23.3.6 Limiting execution to certain CPUs

On a multi-processor system the operating system usually distributes the different processes which are runnable on all available CPUs in a way which allows the system to work most efficiently. Which processes and threads run can to some extend be controlled with the scheduling functionality described in the last sections. But which CPU finally executes which process or thread is not covered.
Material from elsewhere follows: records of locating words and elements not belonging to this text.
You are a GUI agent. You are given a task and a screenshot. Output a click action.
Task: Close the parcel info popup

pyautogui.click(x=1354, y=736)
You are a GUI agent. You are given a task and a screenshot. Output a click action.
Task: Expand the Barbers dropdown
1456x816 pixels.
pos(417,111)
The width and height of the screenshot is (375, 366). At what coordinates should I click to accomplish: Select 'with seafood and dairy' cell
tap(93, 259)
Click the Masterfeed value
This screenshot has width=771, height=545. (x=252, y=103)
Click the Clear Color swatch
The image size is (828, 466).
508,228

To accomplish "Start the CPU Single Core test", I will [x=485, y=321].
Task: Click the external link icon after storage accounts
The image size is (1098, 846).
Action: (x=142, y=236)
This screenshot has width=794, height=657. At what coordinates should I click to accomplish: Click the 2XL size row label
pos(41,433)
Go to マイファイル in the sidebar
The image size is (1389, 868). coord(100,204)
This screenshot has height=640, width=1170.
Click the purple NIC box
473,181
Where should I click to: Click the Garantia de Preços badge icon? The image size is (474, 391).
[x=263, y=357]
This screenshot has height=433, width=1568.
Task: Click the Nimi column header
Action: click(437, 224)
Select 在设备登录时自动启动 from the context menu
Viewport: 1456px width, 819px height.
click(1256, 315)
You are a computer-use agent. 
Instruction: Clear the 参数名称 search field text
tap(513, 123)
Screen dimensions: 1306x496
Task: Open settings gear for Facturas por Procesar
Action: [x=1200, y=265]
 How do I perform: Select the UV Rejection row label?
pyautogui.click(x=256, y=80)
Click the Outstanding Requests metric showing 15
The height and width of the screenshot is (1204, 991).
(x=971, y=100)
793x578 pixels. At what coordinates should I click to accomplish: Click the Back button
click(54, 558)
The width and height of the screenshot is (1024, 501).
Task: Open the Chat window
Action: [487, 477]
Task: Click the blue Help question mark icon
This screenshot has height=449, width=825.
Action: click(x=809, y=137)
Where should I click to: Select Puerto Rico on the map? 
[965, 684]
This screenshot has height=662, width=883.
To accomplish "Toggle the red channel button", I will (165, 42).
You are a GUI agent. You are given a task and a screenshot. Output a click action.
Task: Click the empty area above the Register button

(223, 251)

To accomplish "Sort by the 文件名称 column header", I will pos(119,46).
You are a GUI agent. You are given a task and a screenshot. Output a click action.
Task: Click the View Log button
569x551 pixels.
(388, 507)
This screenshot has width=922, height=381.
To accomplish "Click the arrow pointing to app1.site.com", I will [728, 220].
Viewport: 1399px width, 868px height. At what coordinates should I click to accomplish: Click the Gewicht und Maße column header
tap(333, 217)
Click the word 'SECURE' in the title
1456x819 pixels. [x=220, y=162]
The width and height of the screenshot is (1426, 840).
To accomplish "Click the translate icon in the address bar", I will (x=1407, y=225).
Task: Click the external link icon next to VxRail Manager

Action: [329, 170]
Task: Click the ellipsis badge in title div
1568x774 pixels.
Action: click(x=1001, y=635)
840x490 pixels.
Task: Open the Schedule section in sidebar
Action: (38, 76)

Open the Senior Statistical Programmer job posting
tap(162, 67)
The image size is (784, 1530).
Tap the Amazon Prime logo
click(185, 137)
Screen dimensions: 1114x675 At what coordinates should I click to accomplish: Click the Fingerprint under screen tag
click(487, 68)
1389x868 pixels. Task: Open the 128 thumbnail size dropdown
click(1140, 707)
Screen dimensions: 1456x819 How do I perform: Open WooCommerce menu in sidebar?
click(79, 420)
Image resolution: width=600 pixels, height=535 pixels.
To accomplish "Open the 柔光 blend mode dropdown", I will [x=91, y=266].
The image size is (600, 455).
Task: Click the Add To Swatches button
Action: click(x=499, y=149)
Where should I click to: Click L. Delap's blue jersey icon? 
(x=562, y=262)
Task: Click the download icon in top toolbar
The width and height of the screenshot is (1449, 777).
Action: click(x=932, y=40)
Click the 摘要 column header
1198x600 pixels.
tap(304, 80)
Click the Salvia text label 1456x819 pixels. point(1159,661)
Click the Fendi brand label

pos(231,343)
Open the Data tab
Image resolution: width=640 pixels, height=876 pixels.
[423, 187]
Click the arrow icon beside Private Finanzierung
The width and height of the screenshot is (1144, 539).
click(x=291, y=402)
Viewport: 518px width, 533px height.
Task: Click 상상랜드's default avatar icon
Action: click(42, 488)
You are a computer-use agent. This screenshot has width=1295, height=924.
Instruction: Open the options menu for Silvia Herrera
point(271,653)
There are a number of reasons why a program might want to have control over this aspect of the system as well:

The POSIX standard up to this date is of not much help to solve this problem. The Linux kernel provides a set of interfaces to allow specifying affinity sets for a process. The scheduler will schedule the thread or process on CPUs specified by the affinity masks. The interfaces which the GNU C Library define follow to some extent the Linux kernel interface.

Data Type: cpu_set_t

This data set is a bitset where each bit represents a CPU. How the system’s CPUs are mapped to bits in the bitset is system dependent. The data type has a fixed size; it is strongly recommended to allocate a dynamically sized set based on the actual number of CPUs detected, such as via get_nprocs_conf(), and use the CPU_*_S variants instead of the fixed-size ones.

This type is a GNU extension and is defined in sched.h.

To manipulate the bitset, to set and reset bits, and thus add and remove CPUs from the sets, a number of macros are defined. Some of the macros take a CPU number as a parameter. Here it is important to never exceed the size of the bitset, either CPU_SETSIZE for fixed sets or the allocated size for dynamic sets. For each macro there is a fixed-size version (documented below) and a dynamic-sized version (with a _S suffix).

Macro: int CPU_SETSIZE

The value of this macro is the maximum number of CPUs which can be handled with a fixed cpu_set_t object.

For applications that require CPU sets larger than the built-in size, a set of macros that support dynamically-sized sets are defined.

Macro: size_t CPU_ALLOC_SIZE (size_t count)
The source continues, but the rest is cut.